In this decision, the European Patent Office did not grant a patent on the concept of improving the quality of computer-generated exams by utilizing empirical data of questions from previous exams. Here are the practical takeaways of the decision T 2087/15 of 21.7.2020 of Technical Board of Appeal 3.4.03:
This European patent application relates to a method for improving the quality of computer-generated sets of examination questions utilizing empirical data of question items from previous exams.
The data are stored in a database of a data storage device and can include e.g. facility/difficulty, selectivity, distribution of answers, the correlation between the quality of the answers given to the question and the quality of the rest of the exam given by a person, the deviation in the responses given to the question, or other criteria. The method comprises a step of selecting a random question from the database and evaluating the selected question based on predetermined requirements for the possible inclusion in a question set (e.g. an exam or a questionnaire) for presentation to exam candidates. Questions found not fulfilling the requirements are discarded so that a question set of better quality is obtained. The steps of storing data, selecting, evaluating and possibly discarding question items are performed by computer-based means.
Here is how the invention is defined in claim 1:
Claim 1 (sole request)System for generating exams, questionnaires or similar skill-level exams administered in large numbers, including a set of questions to be answered,
the system comprising a data base including a number of questions in at least one topic, each question being associated with a data set related to answers given to the questions in previous uses of the questions in question sets presented to at least one exam candidate, the database also comprising statistical data related to calculated facility, selectivity and distribution for said questions based on said previous answers, representing a measure of the quality of a set of questions,
said database is stored on at least one data storage device,
the system further comprising computer-based selection means for randomly selecting a question within one or more predetermined topics from said data base,
and a computer-based evaluation means for evaluating for possible inclusion in a question set for presentation to exam candidates the selected questions relative to predetermined requirements to the selected questions and said measure of the quality of said question set,
and discarding from possible inclusion questions not fulfilling said requirements thereby to generate from said database a question set for presentation to exam candidates, wherein selected questions that do not fit a chosen chosen measure regarding selectivity and facility are rejected from the new question set, such that a controlled distribution of difficulty is obtained
wherein the evaluation means, based on said measures is adapted to reject selected questions not fulfilling the predetermined requirements by fitting a number of correct answers per failure in the selected questions with predetermined distributions, so as to ensure the controlled distribution of difficulty in the new question set; and
wherein the evaluation means is further adapted to indicate a quality of the new question set by comparing an actual reliability of the new question set in use to a calculated reliability, assuming the new question set to have a same distribution of characteristics as a known set of the questions having known reliability.
Is it technical?
The first-instance examining division had refused the patent application based on lack of inventive step.

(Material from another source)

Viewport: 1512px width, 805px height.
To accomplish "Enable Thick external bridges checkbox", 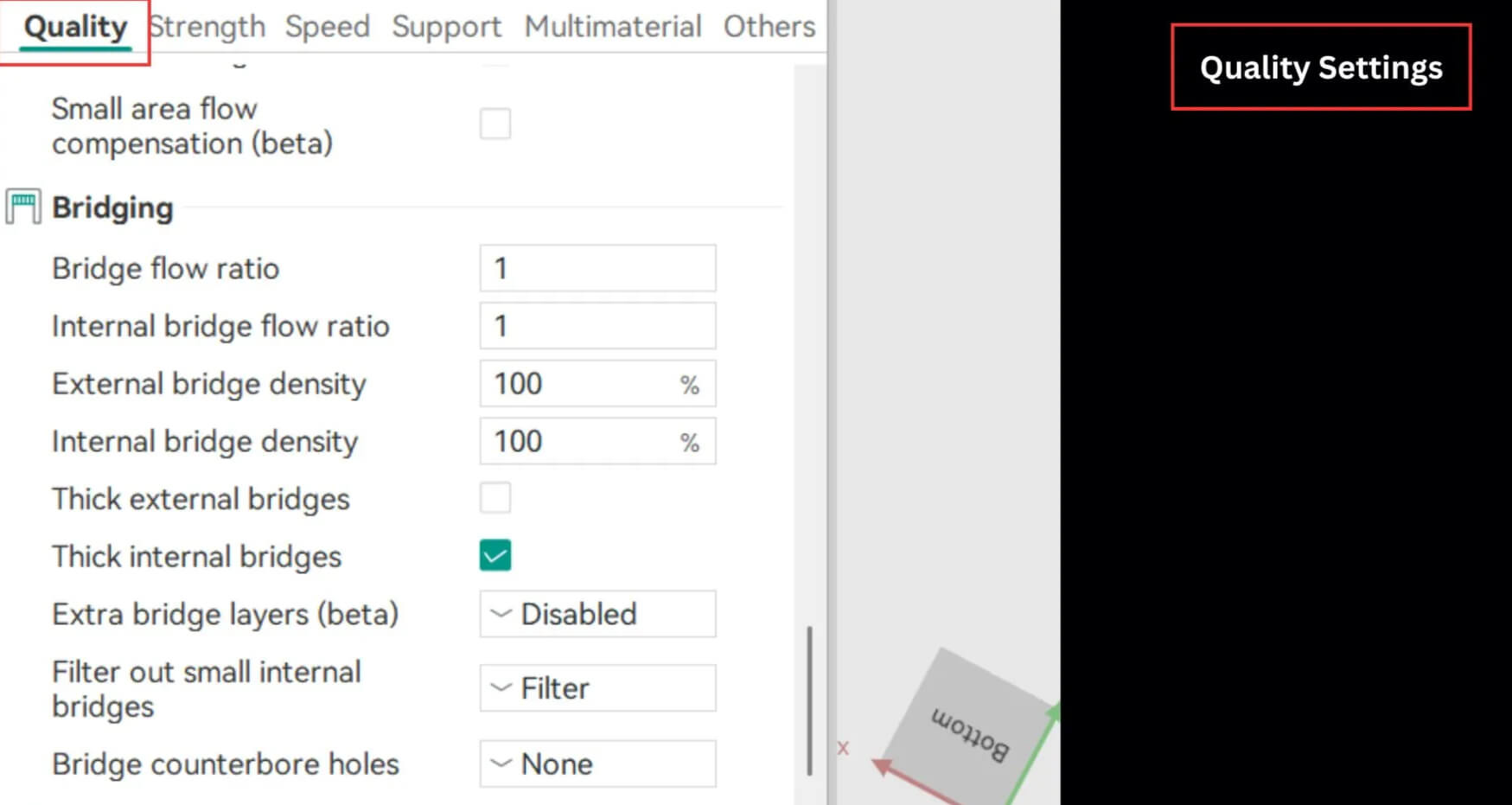I will point(495,499).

The board of appeal based its analysis on independent method claim 8, which was broader than system claim 1, because claim 8 lacked the step of indicating “a quality of the new question set by comparing an actual reliability of the new question set in use to a calculated reliability, assuming …”. According to the board, the aim of the present invention as defined in claim 8 was to generate exams, questionnaires or similar skill-level tests administered in large numbers, by:
a) randomly selecting a question within one or more predetermined topics from a number of existing questions in at least one topic, each question of said number of existing questions being associated with a data set related to answers given to the questions in previous exams,
b) evaluating the selected questions relative to predetermined requirements related to a measure based on facility, selectivity and distribution corresponding to said data set for possible inclusion in a question set for presentation to exam candidates and
c) discarding questions not fulfilling said requirements thereby generating a question set for presentation to exam candidates.
Based on the established COMVIK approach, the board assessed whether these features contributed to the solution of a technical problem, but found that no technical contribution was present:
The Board is of the opinion that steps a) to c) are well-known tasks of people preparing exams (e.g. teachers) who for centuries have performed this task mentally or on paper. A school teacher or an instructor preparing an exam e.g. for driving test candidates or for pilots selects question items from a pool of existing questions used in previous tests and evaluates these items with respect to their facility (i.e. how well or badly the question was answered in previous exams), selectivity (i.e. how representative the question is for the ability the exam aims to test) or distribution (i.e. how the scores in previous exams were distributed among the different candidates). If they find the selected and evaluated question unsuitable for the test (e.g. because it was too easy or too difficult for the average candidate in previous tests or because it revealed being erroneous or unclear), they will discard this particular question and not include it into the test they are preparing. However, if they find the question item suitable for the test, they will consider its inclusion in the test.
It follows that steps a) to c) for adapting questions to the level of students are not related to solving a technical problem, but to the non-technical task of a test writer (e.g. a teacher).
Even when characterised quantitatively, the effects underlying the claimed selection criteria are non-technical effects, merely possibly taking place in the minds of students facing easy or difficult questions, as they might face a test which corresponds more or less to their individual intellectual abilities. The same effects are expected to be achieved by the question sets resulting from the above mentioned steps a) to c).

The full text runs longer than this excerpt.